We all know St. Louis roads are bad, but who knew you could make a whole TikTok channel about it?
A few years ago, Oakville native Tony Bame moved back to St. Louis after living in Los Angeles and started making social media content about the potholes he hit and the aftermath of ridiculous accidents he saw. He often stands in a pothole he just hit and tells you where it is. In one video, he holds up a piece of his car that fell off; in another he has a case of beer in the pothole for scale.
He's now reached more than 8 million views across all his social platforms. Unfortunately, a post earlier this year came at the cost of his car.
This interview has been edited for length and clarity.
So in a TikTok earlier this year, you said your car was totaled.
I was parked across from the Maplewood Schnucks and someone hit it. They said they were Snapchatting. I wasn’t even in the car. I walked out to it. There were five people around the car screaming, crying, laughing, kind of mocking me about it happening. I was like “Oh my gosh, my car. What did you guys do?” And they’re like “Dude, it’s just a car.” I’m like, “I know, but I really like this car.”
It’ll slow you down finding more potholes.
It has slowed me down, because Enterprise is out of cars right now.

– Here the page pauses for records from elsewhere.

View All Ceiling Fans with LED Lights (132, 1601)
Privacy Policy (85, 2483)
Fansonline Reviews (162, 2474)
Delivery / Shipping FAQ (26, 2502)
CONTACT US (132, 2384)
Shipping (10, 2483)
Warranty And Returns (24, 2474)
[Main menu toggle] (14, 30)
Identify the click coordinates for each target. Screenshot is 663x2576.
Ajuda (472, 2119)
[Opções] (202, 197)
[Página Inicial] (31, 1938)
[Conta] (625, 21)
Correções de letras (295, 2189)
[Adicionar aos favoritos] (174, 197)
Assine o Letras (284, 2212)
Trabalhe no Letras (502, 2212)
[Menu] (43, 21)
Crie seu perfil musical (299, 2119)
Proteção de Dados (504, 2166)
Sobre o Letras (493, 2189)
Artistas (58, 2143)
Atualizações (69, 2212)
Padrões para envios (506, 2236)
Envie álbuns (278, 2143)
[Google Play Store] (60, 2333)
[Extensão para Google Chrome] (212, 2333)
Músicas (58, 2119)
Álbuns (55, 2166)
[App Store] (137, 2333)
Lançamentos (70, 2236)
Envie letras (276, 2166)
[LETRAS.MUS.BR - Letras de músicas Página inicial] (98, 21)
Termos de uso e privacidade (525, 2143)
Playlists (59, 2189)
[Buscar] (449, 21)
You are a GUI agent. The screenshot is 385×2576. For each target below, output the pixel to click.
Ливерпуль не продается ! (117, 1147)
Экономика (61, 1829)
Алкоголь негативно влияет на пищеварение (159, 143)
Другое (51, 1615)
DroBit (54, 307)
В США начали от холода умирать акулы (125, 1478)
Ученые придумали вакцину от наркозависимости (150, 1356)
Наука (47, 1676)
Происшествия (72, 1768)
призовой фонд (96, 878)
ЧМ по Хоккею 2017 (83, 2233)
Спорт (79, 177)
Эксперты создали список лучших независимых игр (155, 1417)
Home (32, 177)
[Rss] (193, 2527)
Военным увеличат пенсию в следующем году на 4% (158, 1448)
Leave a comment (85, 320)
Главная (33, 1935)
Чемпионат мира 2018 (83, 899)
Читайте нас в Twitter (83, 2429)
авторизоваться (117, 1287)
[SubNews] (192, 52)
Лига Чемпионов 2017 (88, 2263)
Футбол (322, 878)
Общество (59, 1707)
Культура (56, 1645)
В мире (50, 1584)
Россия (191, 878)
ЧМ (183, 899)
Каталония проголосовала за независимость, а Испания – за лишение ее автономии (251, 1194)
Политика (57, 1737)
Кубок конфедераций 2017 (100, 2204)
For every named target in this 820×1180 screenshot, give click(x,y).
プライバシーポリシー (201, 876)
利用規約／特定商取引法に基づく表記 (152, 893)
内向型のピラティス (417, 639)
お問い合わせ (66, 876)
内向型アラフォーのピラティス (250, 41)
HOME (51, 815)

But we’re at 1.5 million views, so I guess we’ll make the best of it.
You often stand in potholes you just hit. Isn’t that dangerous?
Sometimes it’s dangerous to get the job done. I may be risking my life, but I could be saving someone else’s. They could break an axle [and] crash into another car. There could be a baby in the car. Who knows? Also, I’m pretty good about timing when I go out there and do it.
In one you said you’d spilled coffee on yourself from Cafe Dulce on the Hill. Was that real?
I spilled it all over me. I hit the pothole and got a flat, so I couldn’t move. I got up in front of the car and said, 'This needs to be fixed.'
You start all of your TikToks with the phrase “Wouldn’t you know it.” Where did that come from?
I have a few creative friends that help me produce the ideas. The brand is “wouldn’t you know it,” but it isn’t just St. Louis. We hope to have an impact on other cities as well. We want to bring light to the kind of situation everyone has to deal with.